A friendly match had been arranged, at Wembley, against Hungary. It would be a test, as Hungary was widely acknowledged to have as fine a team as ever laced eleven boots. Hungary had not been beaten for three years, and had won the gold medal at the 1952 Olympic Games in Helsinki. (Hungary’s players in the days of the Communist regime were amateurs in name only; most were listed as officers in the Hungarian army and played for Honved, the Hungarian army club.)
Advance word in the newspapers was that certain Hungarian players, such as Nandor Hidegkuti and Ferenc Puskas were something rather special – and Hungary’s extended string of victories spoke for itself.

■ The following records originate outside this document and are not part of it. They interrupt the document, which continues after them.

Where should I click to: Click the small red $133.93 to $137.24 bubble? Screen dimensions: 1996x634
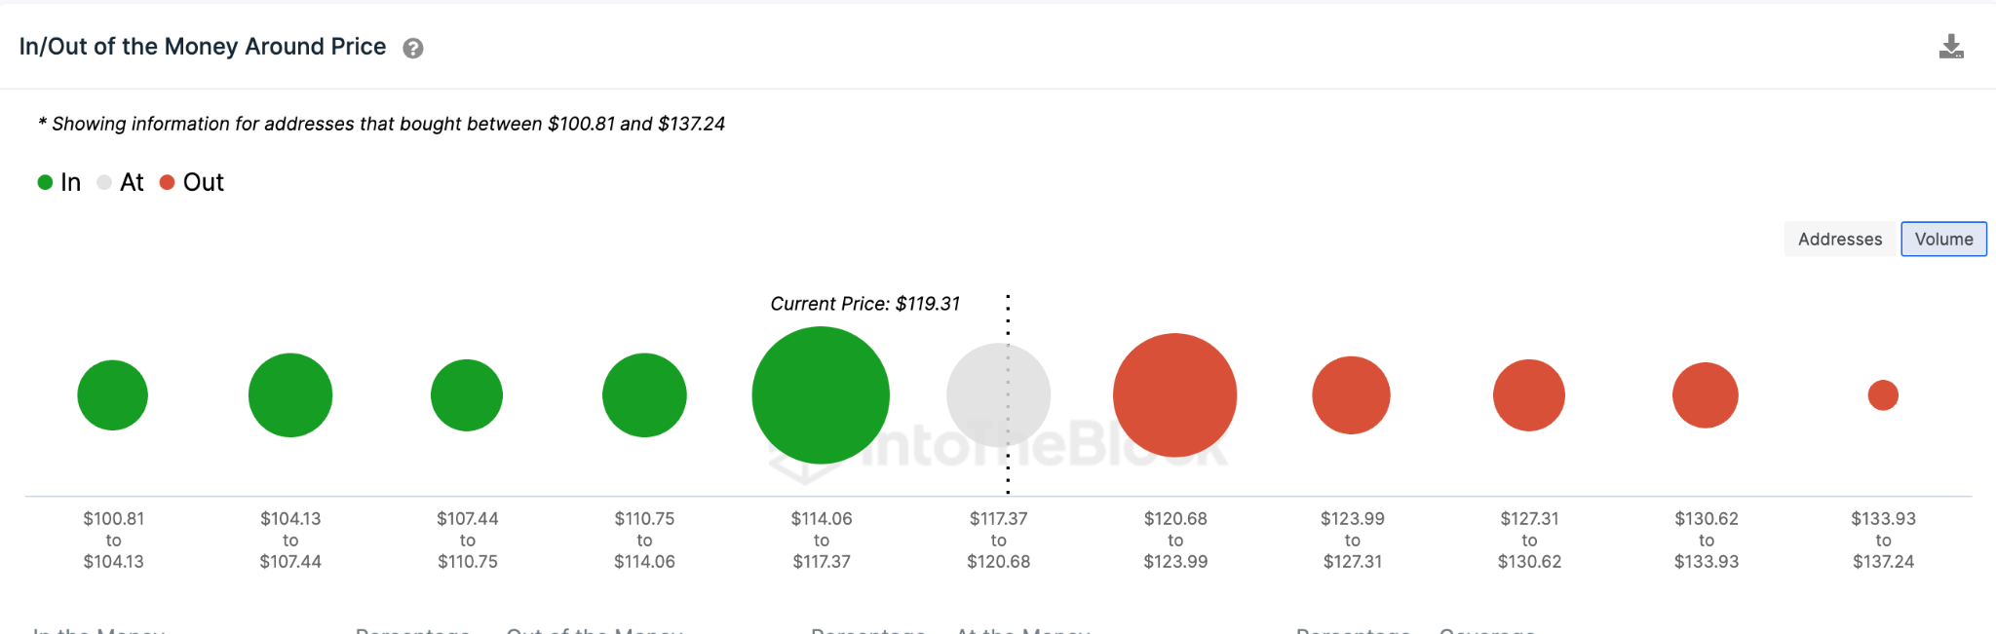(1883, 395)
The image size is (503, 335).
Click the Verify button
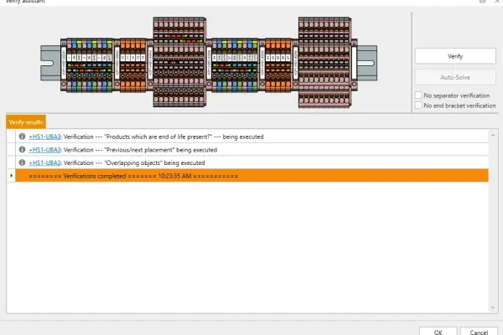coord(455,55)

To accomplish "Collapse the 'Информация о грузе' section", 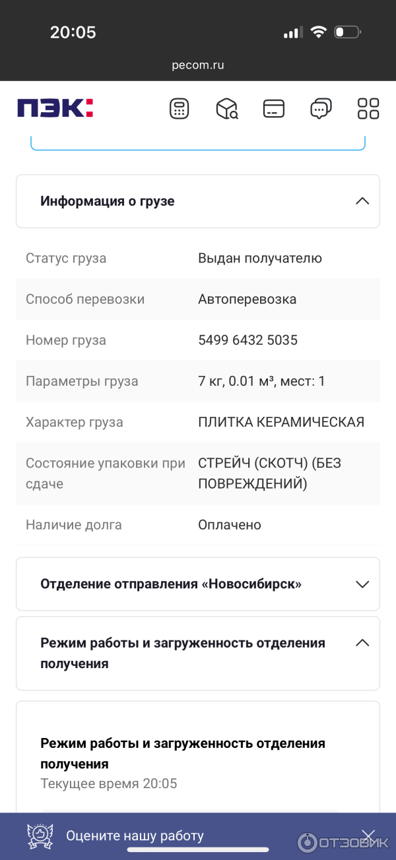I will (362, 201).
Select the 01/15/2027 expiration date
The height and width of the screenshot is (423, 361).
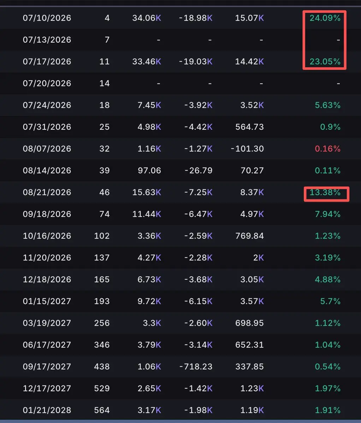coord(47,301)

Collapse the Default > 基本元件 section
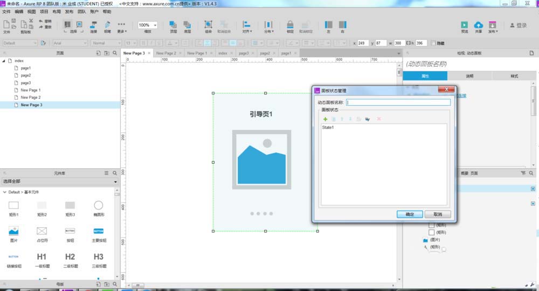[x=4, y=192]
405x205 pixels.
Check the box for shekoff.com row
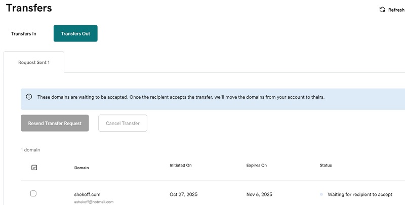click(x=33, y=193)
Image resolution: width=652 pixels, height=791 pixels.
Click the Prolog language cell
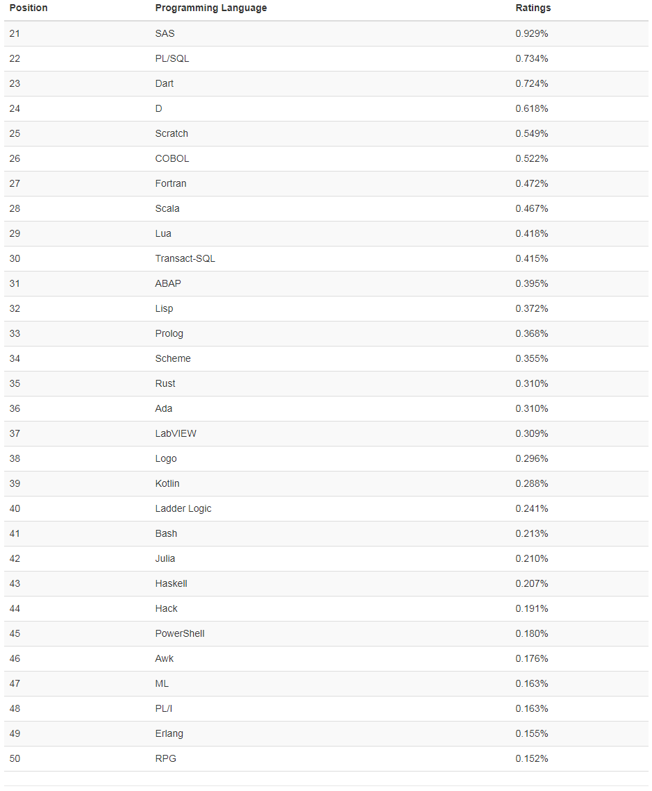(169, 333)
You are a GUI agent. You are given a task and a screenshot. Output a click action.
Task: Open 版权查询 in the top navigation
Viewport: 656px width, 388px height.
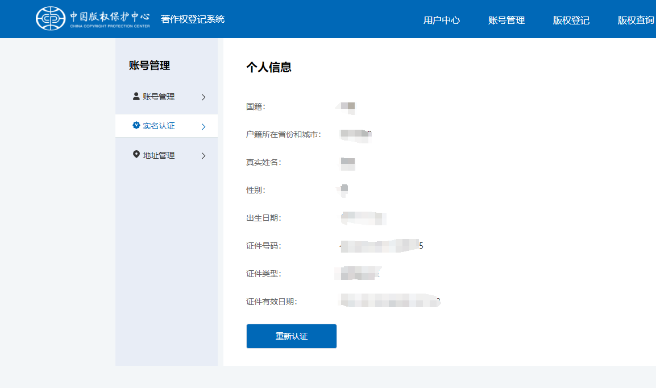pyautogui.click(x=636, y=20)
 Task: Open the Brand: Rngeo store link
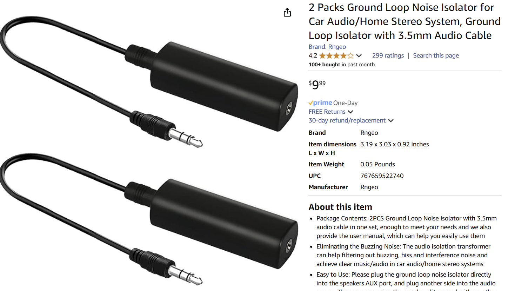(x=327, y=47)
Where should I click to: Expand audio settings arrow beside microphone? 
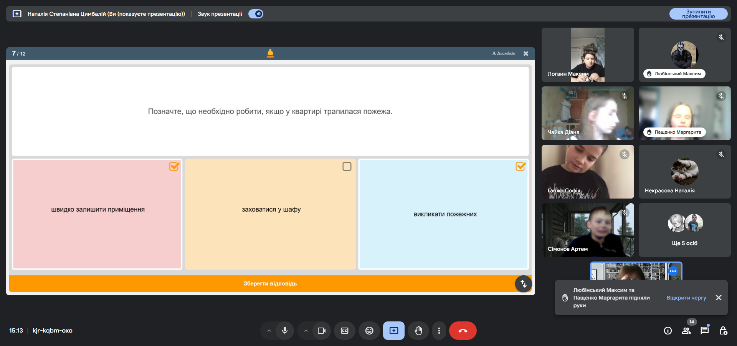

The Wembley match, played on 25 November, 1953 – a date which in the corridors of the Football Association will live in infamy – attracted a gate of over 100,000. Many in this vast crowd had showed up confident of watching England hand out a lesson in the old-fashioned virtues of English football, in the process taking the cocky Hungarians down a peg or two. They were in for a nasty shock, and it was not long in coming. Hidegkuti, shaking off his markers with chocking ease, scored in the first minute. Another goal followed minutes later. The stunned silence on the packed Wembley terraces was said to be eerie.
Hungary’s forwards thereafter ran rings round the lumbering English defenders, while at the other end of the pitch Hungary’s defenders reduced the English forwards to a state of bewilderment. Matthews, the wizard of dribble, never got a look in.
Hungary won the match 6-3.
The margin might have been even greater, most observers agreed, as Hungary had taken 35 shots at the English goal, while England had managed a mere five. England had, it is true, scored three goals, but one was a penalty and the other two were the result of breakaways into gaps created by Hungary’s incessant assaults on the English goal.
More than a few English fans went home believing the result to have been a fluke, evidently unwilling to believe the evidence of their own eyes. England had had a rare off-day, many maintained, and the Hungarians had simply played out of their skins. In the return match in Budapest, the following May, England would show the Hungarians who ruled the world football empire.
When the showdown arrived, the nation rallied behind the team, the press screaming for revenge. More than a few fans actually anticipated something close to a reversal of the score-line.
Hungary won 7-1.
England’s humiliation was comprehensive. Wembley had been no fluke. The supposed old-fashioned virtues of English football had turned out to be simply old-fashioned methods. The Hungarians had used a hitherto unfamiliar formation, in which the centre-forward, Hidegkuti, played deep, which had the effect of confusing the England centre-half (Harry Johnston) who in consequence was constantly drawn out of position.
But the humiliation was not just about technicalities such as formations; English football had not changed since the 1920s, and the then revolutionary tactics of Arsenal’s manager, Herbert Chapman. Yes, the Hungarians had used tactics that confounded the English, but they were also fitter and individually more skilled and collectively more adaptable.
Incidentally, England’s manager for both of those games was one Walter Winterbottom, who had never played for or managed an English league club. The hapless goalkeeper was Gil Merrick of Birmingham City, who, though largely blameless in conceding thirteen goals, never fully recovered from the shock – or so it was said. He retired the following year.
Some would say that English football, despite the 1966 World Cup triumph, still has not completely come to terms with the embarrassments of 1953.
Brazilians, read this and smile. Or weep.